Self-Organized Polynomial-Time Coordination Graphs
This addresses a critical computational bottleneck in multi-agent systems, enabling more efficient coordination for tasks like robotics or gaming, though it is an incremental improvement over existing coordination graph methods.
The paper tackles the NP-hard complexity of greedy action selection in coordination graphs for multi-agent reinforcement learning by proposing SOP-CG, a method that uses structured graph classes to ensure accurate and computationally efficient action selection, improving performance across various cooperative tasks.

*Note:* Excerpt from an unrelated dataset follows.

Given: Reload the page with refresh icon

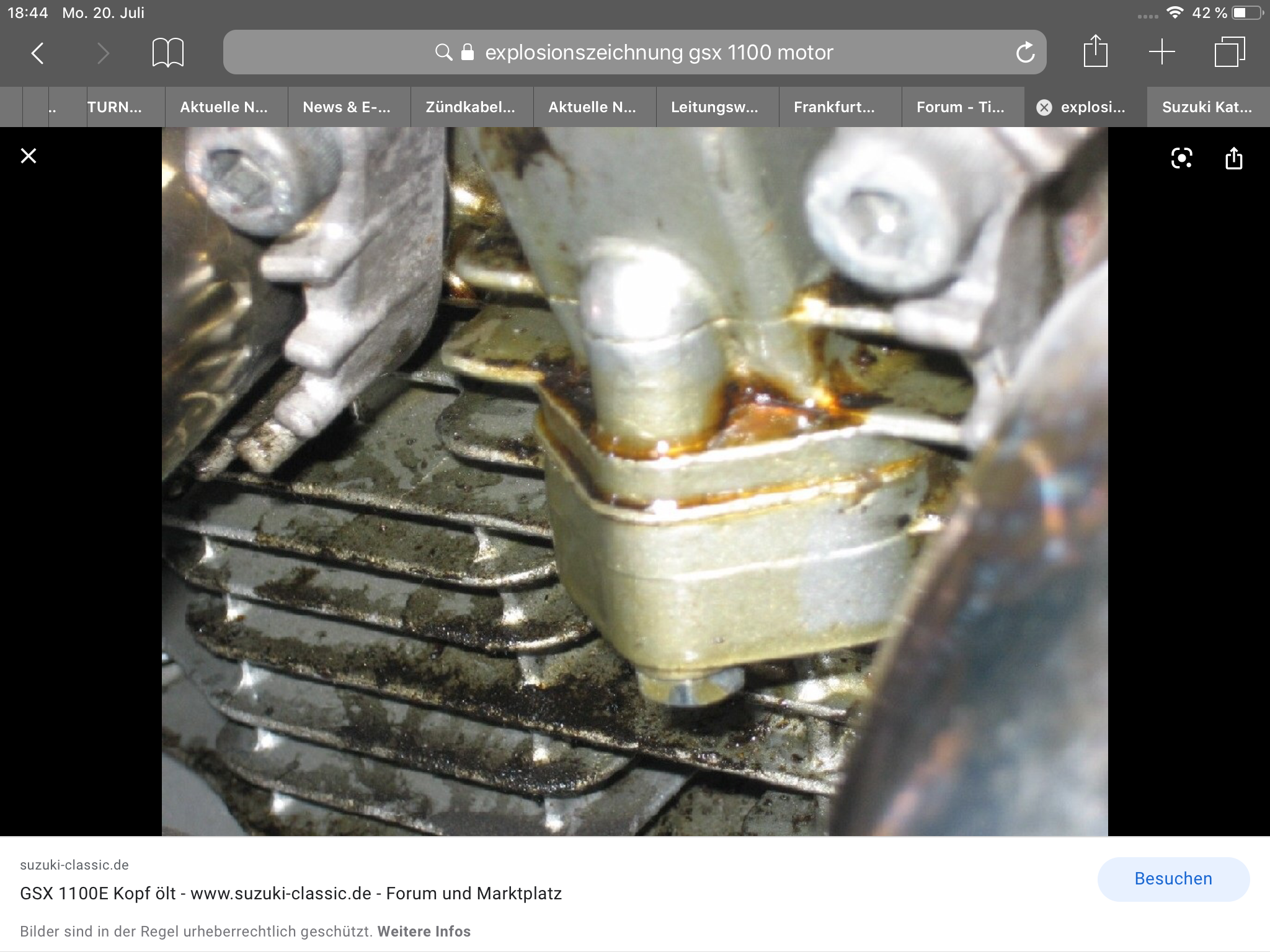Looking at the screenshot, I should 1025,53.
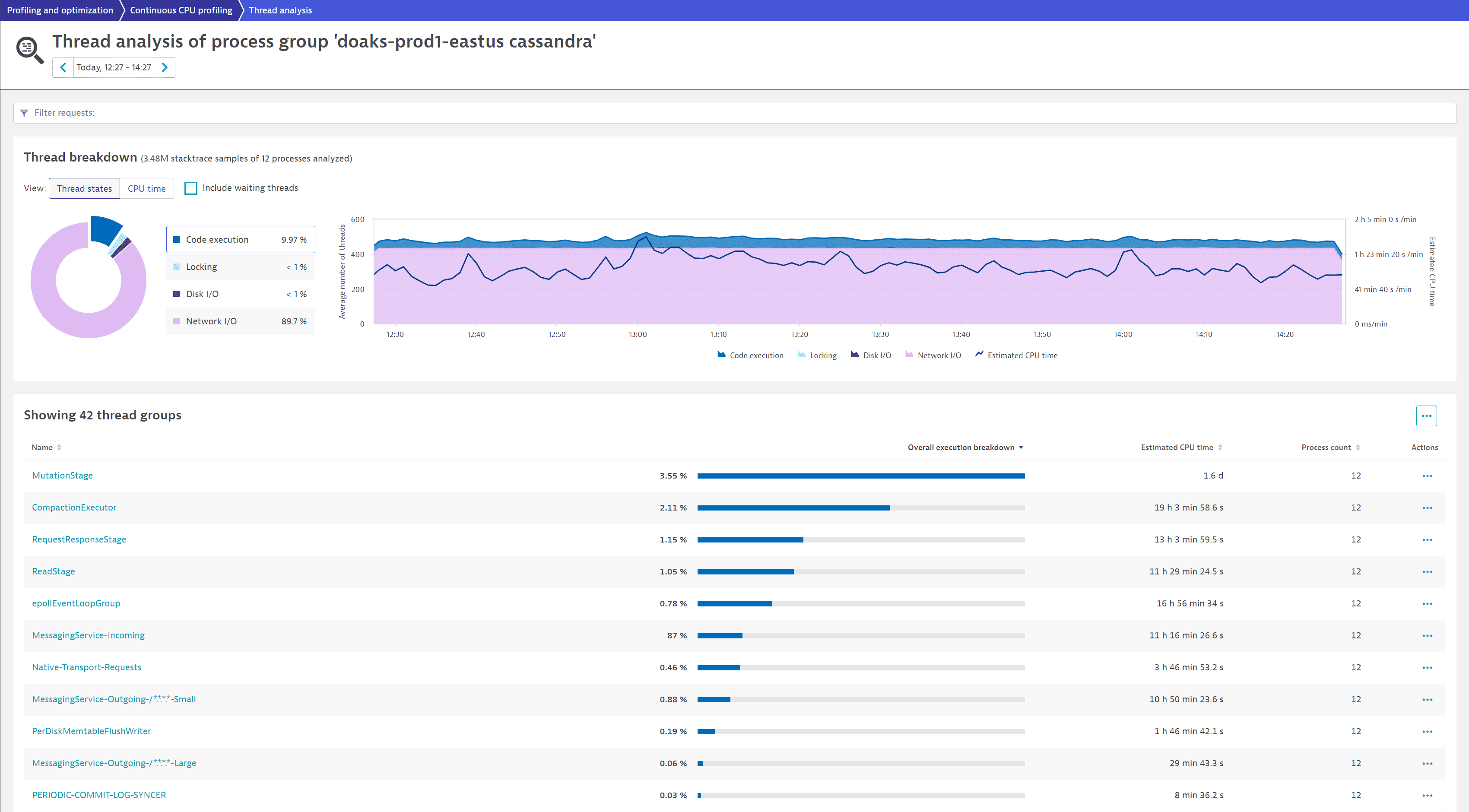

Coordination graph is a promising approach to model agent collaboration in multi-agent reinforcement learning. It conducts a graph-based value factorization and induces explicit coordination among agents to complete complicated tasks. However, one critical challenge in this paradigm is the complexity of greedy action selection with respect to the factorized values. It refers to the decentralized constraint optimization problem (DCOP), which and whose constant-ratio approximation are NP-hard problems. To bypass this systematic hardness, this paper proposes a novel method, named Self-Organized Polynomial-time Coordination Graphs (SOP-CG), which uses structured graph classes to guarantee the accuracy and the computational efficiency of collaborated action selection. SOP-CG employs dynamic graph topology to ensure sufficient value function expressiveness. The graph selection is unified into an end-to-end learning paradigm. In experiments, we show that our approach learns succinct and well-adapted graph topologies, induces effective coordination, and improves performance across a variety of cooperative multi-agent tasks.